Do sleep-wake preferences influence our risk of depression? A new study confirms that they do, and “morning people” are on the winning side.
People’s chronotypes — that is, their sleep and waking preferences — could affect their well-being, studies have shown.
Researchers from the University of Colorado Boulder and the Channing Division of Network Medicine at Brigham and Women’s Hospital in Boston, MA, have decided to investigate the relationship between sleep-wake preferences and the risk of depression.
They did so by looking at the data of a set of participants from the Nurses’ Health Study II, a large, ongoing population study focused on identifying the risk factors for major chronic diseases in women.
“Our results show a modest link between chronotype and depression risk,” notes lead study author Céline Vetter. “This,” she adds, “could be related to the overlap in genetic pathways associated with chronotype and mood.”
This is the biggest and most thorough study into the link between mood disorders and chronotype conducted to date. The team’s findings are reported in the Journal of Psychiatric Research.
In the new study, the researchers analyzed the relevant medical data of 32,470 female participants, aged 55 on average. All were depression-free at baseline, in 2009, and they reported any changes to their health status through questionnaires 2 years apart (in 2011 and 2013).
Vetter and team allowed for the impact of environmental factors, such as exposure to light and work schedule, on a person’s sleep-wake cycle. Other risk factors for depression — including weight, level of physical activity, existing chronic diseases, and sleep duration — were also accounted for.
Of all participants, 37 percent identified as early risers, 10 percent as “night owls,” and 53 percent as in-between these categories.
First, the researchers’ analysis revealed that late sleepers/late risers are more likely to live on their own and less likely to be married, as well as more likely to have a smoking habit and to report irregular sleep patterns.
Then, even after accounting for possible modifying factors, the team saw that “early birds” had a 12–27 percent lower risk of depression than “intermediate type” participants.
Also, “night owls” had a 6 percent higher risk of developing this mood disorder than “intermediate types,” though it should be noted that this risk increase is so mild it cannot be considered statistically significant.

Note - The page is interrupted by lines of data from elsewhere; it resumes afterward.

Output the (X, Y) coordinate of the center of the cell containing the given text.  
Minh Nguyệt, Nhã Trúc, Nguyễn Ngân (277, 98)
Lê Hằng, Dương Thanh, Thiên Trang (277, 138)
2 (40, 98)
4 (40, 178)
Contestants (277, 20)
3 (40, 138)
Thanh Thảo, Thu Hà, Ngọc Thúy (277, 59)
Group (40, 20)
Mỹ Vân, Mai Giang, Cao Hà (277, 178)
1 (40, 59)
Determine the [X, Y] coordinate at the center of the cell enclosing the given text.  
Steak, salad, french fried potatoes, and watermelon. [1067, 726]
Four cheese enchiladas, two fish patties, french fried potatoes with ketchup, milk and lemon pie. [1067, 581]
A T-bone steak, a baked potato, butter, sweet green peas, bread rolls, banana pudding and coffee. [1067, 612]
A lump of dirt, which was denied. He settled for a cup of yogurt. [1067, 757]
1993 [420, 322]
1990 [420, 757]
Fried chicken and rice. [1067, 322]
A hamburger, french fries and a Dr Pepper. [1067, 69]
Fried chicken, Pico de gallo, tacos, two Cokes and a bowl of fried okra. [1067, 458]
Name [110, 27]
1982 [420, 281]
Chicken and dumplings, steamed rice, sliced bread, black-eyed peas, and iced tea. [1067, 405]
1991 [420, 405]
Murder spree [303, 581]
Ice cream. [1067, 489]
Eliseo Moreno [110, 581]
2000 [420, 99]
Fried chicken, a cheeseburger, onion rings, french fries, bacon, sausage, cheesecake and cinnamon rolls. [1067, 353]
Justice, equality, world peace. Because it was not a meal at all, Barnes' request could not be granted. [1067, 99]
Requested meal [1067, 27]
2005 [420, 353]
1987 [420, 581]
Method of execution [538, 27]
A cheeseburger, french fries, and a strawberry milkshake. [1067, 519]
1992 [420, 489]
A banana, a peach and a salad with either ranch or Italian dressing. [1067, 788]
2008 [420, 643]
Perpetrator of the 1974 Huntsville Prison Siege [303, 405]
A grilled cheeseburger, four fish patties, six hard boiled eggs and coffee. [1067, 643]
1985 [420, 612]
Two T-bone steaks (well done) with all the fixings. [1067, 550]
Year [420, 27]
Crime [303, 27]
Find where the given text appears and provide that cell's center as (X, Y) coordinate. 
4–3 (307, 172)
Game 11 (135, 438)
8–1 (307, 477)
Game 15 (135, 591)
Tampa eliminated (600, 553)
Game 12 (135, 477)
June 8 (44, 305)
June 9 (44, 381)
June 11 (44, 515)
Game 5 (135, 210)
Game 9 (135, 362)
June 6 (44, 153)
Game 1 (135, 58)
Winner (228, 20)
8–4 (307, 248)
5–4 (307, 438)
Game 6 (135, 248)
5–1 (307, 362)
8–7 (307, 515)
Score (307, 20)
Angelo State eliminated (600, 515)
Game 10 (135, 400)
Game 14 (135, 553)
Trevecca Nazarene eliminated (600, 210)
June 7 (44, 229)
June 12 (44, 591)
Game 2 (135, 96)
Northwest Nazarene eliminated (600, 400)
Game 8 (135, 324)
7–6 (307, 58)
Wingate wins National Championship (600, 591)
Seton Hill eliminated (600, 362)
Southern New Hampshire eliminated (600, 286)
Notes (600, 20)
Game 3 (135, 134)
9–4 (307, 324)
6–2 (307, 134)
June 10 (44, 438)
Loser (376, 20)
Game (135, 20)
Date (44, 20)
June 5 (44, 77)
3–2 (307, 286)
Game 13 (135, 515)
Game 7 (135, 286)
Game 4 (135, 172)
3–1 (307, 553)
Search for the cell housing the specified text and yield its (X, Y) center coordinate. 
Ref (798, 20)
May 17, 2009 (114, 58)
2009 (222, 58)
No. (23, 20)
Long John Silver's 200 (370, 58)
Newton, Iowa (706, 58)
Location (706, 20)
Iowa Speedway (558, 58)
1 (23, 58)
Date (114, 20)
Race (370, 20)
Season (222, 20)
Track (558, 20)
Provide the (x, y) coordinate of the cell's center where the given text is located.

According to Vetter, “This tells us that there might be an effect of chronotype on depression risk that is not driven by environmental and lifestyle factors.”
Genetic factors, however, may play a role in influencing our chronotypes, the researchers explain. Existing family studies have suggested that, to some extent, when we prefer to go to sleep and wake up is down to our genes.
But Vetter notes that many other factors that influence sleep patterns also influence depression risk, and it may be difficult to assess them individually. Nevertheless, she suggests that this is something that researchers need to pay more attention to.
“Alternatively, when and how much light you get also influences chronotype, and light exposure also influences depression risk. Disentangling the contribution of light patterns and genetics on the link between chronotype and depression risk is an important next step.”
Also, though sleep-wake preferences may influence the risk of depression, Vetter stresses that this does not mean that people who are late sleepers and later risers will necessarily develop a mood disorder.
“Yes, chronotype is relevant when it comes to depression,” she continues, “but it is a small effect.”
Morever, Vetter says, individuals can take easy steps to modify their chronotype if they are worried that it impacts their well-being in a negative way.
“Being an early type seems to beneficial, and you can influence how early you are,” she says, going on to say that people should aim to maintain good sleep hygiene, get enough exercise, and make sure they benefit from as much natural daylight as they are able to.